En sus des réformes au niveau national (refonte du cadre réglementaire de fonctionnement des Centres Médico-Psycho-Pédagogiques dit « annexes 32 », négociations relatives à la construction d’une convention collective nationale unique étendue, stratégie nationale Troubles du Neuro-Développement et autres « recommandations » obligatoires), en sus des planifications régionales autoritaires (cahier des charges imposé par l’Agence Régionale de Santé en Nouvelle-Aquitaine, Grand-Est, et Auvergne-Rhône-Alpes, imposition d’une pression d'activité toujours plus intenable via les Contrats Pluriannuels d’Objectifs et de Moyens), la destruction des CMPP se déploie également sur un niveau plus local, à travers la gouvernance des organismes gestionnaires. Quel beau feuilleté ! 

Illustration 1
Le cours de l'empire : destruction, 1836 © Thomas Cole


A partir du 7 octobre prochain, les professionnels exerçant sur des CMPP et Bureau d'Aide Psychologique Universitaire à Paris, Meudon et Athis-Mons, se mettront en grève pour dénoncer le management de la direction de la Croix-Rouge Française. Les collègues ainsi mobilisés manifestent leur indignation à l’égard de méthodes gestionnaires de plus en plus envahissantes et destructrices : omniprésence des procédures d’évaluation, menaces de licenciement, introduction de pointeuses pour homogénéiser le temps de travail, etc.

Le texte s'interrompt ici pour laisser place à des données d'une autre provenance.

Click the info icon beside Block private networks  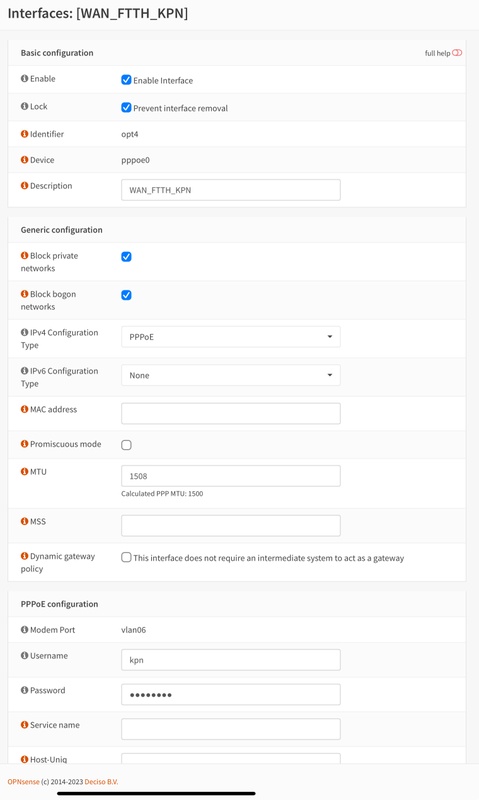coord(24,256)
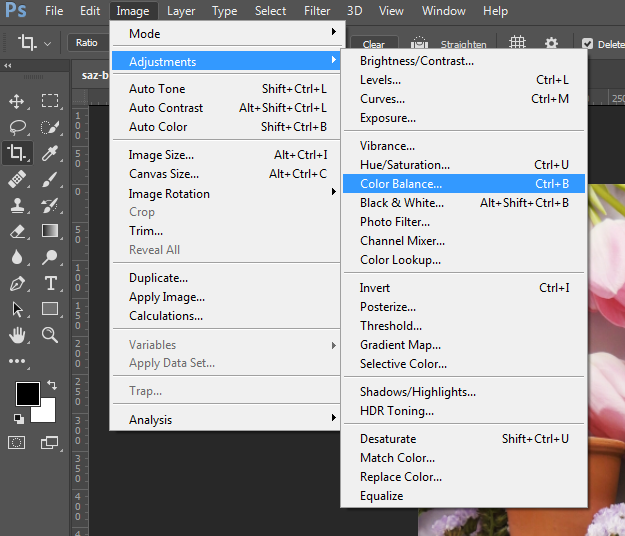Swap foreground and background colors

tap(52, 385)
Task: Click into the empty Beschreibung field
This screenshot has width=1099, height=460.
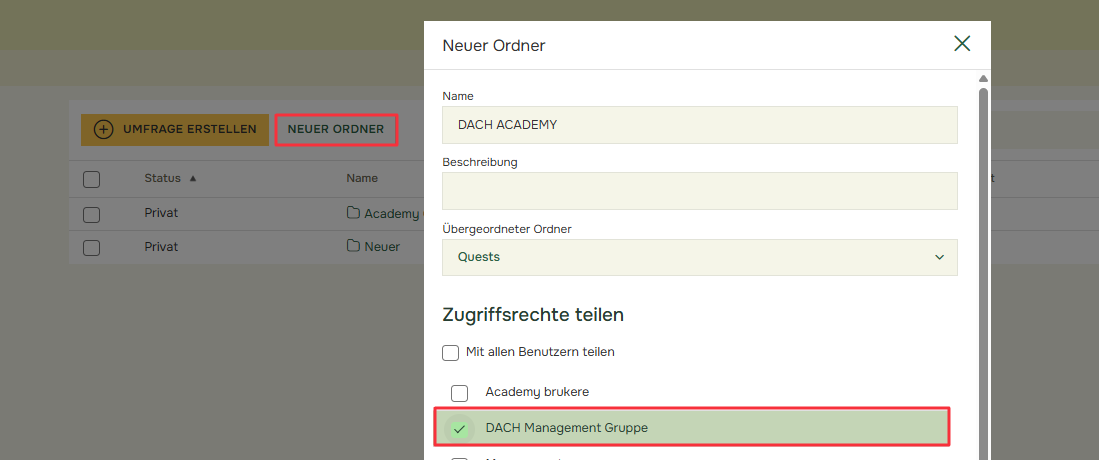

L’organisme gestionnaire mène également une politique de financiarisation et d’investissement de fonds propres, ponctionnant ainsi les moyens censés être dévolus au soin. Cette mise à mal de l’équilibre budgétaire a finalement conduit à un Plan de Sauvegarde de l’Emploi, avec des méthodes managériales violentes exacerbant les risques psycho-sociaux pour les équipes. Cette gouvernance brutale est mise en œuvre par un « sous-directeur de transition », fonction hybride de consultant-manager dépêché pour 4 mois, et rémunéré en honoraires sur le budget des établissements. Sa mission : assainir la situation sur le terrain. Entendre : imposer les outils avancés de destruction du travail institutionnel. 

Illustration 2


Ce week-end, avait lieu à Morlaix une réunion du Collectif de Défense des CMPP bretons. Les professionnels pointaient également les méthodes managériales des organismes gestionnaires : détournement de fonds, mesures intrusives d’audit et de discrédit des pratiques, mise à mal des directions d’établissement par les directions générales, orientations technocratiques hors-sol importées du monde de l’entreprise, mal-être au travail, volonté d’externaliser les équipes, d’ubériser les pratiques, conformément à certaines orientations politiques, etc. Le CSE a dû se présenter au tribunal, mais la mobilisation des équipes a pour l’instant permis de préserver le cadre de travail. Jusqu’à… 

Illustration 3

Une autre collègue, en Région Centre-Val de Loire, me faisait récemment part de son désarroi : directions « paranoïaques » imposant des « feuilles de route » totalement déconnectées de la réalité des pratiques ; démission de professionnels en cascade, sans remplacement ; redéploiement des postes de soignants en neuropsychologues exclusivement mandatés pour la réalisation de bilans, ou en « référents de parcours ». D’ailleurs, il ne faut plus parler de soignants, mais « d’accompagnants d’enseignement »…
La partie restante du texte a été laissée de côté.